PyData Amsterdam 2023

To One-Hot or Not: A guide to feature encoding and when to use what
09-15, 13:40–14:10 (Europe/Amsterdam), Qux

Have you ever struggled with a multitude of columns created by One Hot Encoder? Or decided to look beyond it, but found it hard to decide which feature encoder would be a good replacement?

Good news, there are many encoding techniques that have been developed to address different types of categorical data. This talk will provide an overview on various encoding methods available in data science, and a guidance on decision making about which one is appropriate for the data at hand.

Join this talk if you would like to hear about the importance of feature encoding and why it is important to not default to One Hot Encoding in every scenario. It will start with commonly used approaches and will progress into more advanced and powerful techniques which can help extract meaningful information from the data.

For each presented encoder, after this talk you will know:
- When to use it
- When NOT to use it
- Important considerations specific to the encoder
- Python library that offers a built-in method with the encoder, facilitating easy integration into feature engineering pipelines.

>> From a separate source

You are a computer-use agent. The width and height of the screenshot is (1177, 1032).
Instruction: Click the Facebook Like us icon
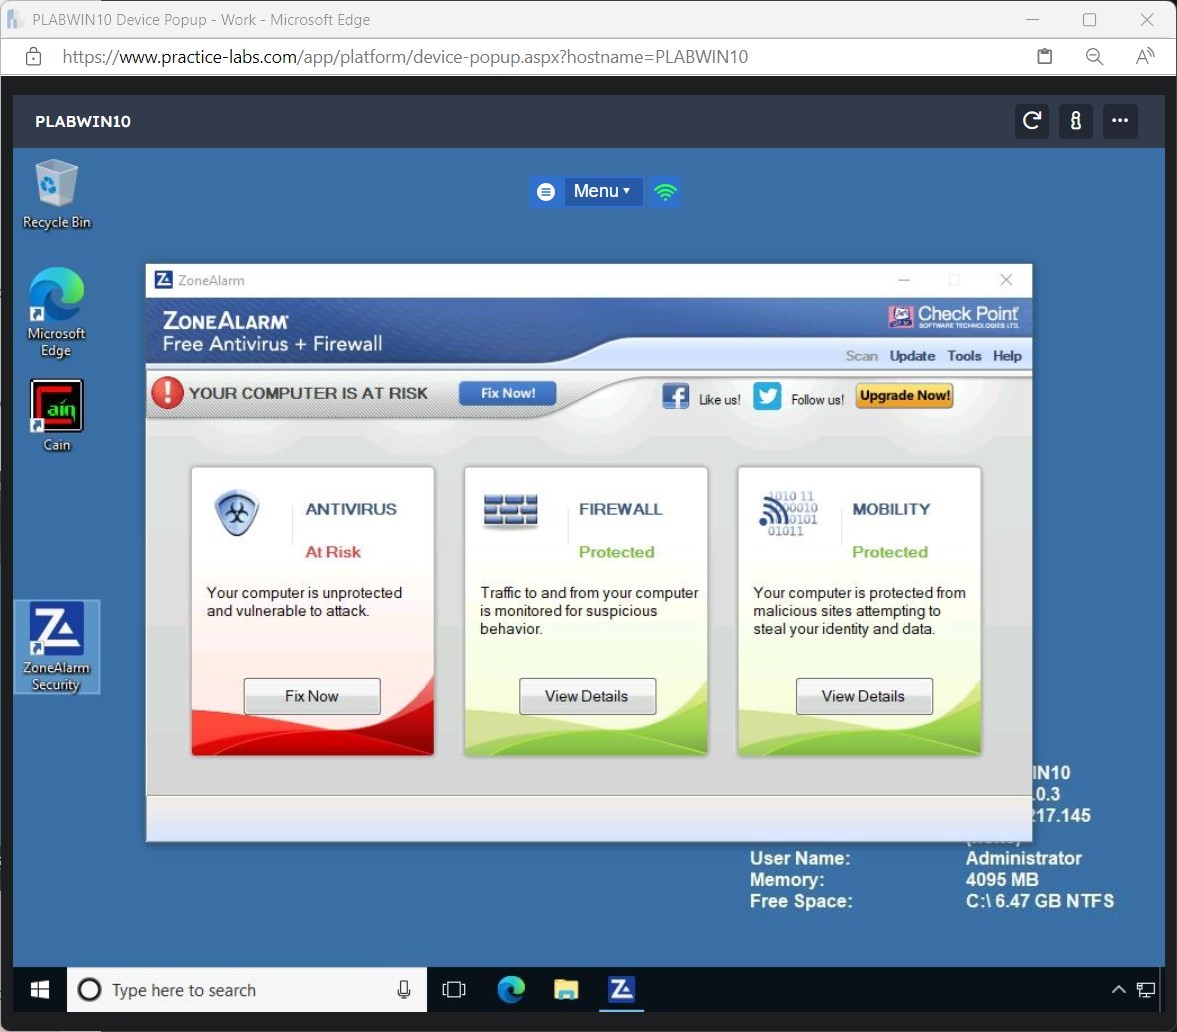click(x=676, y=395)
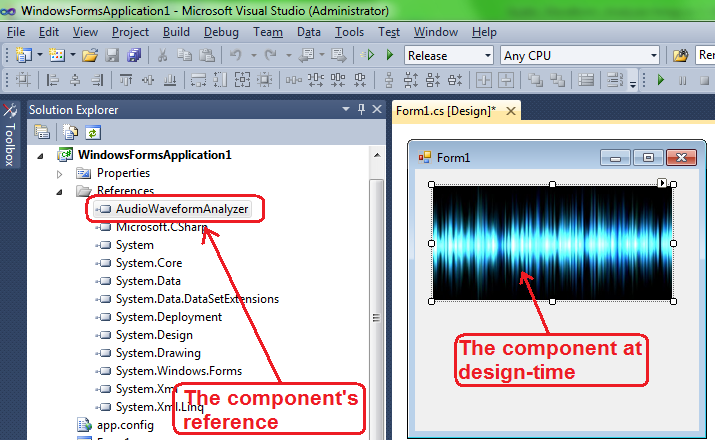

I will explore different feature encoding approaches and provide guidance for decision-making. I will cover simpler methods like Label, One Hot, and Frequency encoding, progressing to powerful techniques like Target and Rare Label encoding. Finally, I will explain more complex approaches like Weight of Evidence, Hash and Catboost encoding. I will close the talk with summarizing the key takeaways.

Target Audience:
Data scientists and anyone interested in feature encoding

Previous experience with feature encoders can be useful but is not mandatory to follow the talk.


Prior Knowledge Expected

No previous knowledge expected

Ana is a data scientist experienced in the payments industry with a focus on the risk domain. With background in information and data science, she has contributed to building ML solutions for mitigating customer risk and optimizing customer monitoring processes.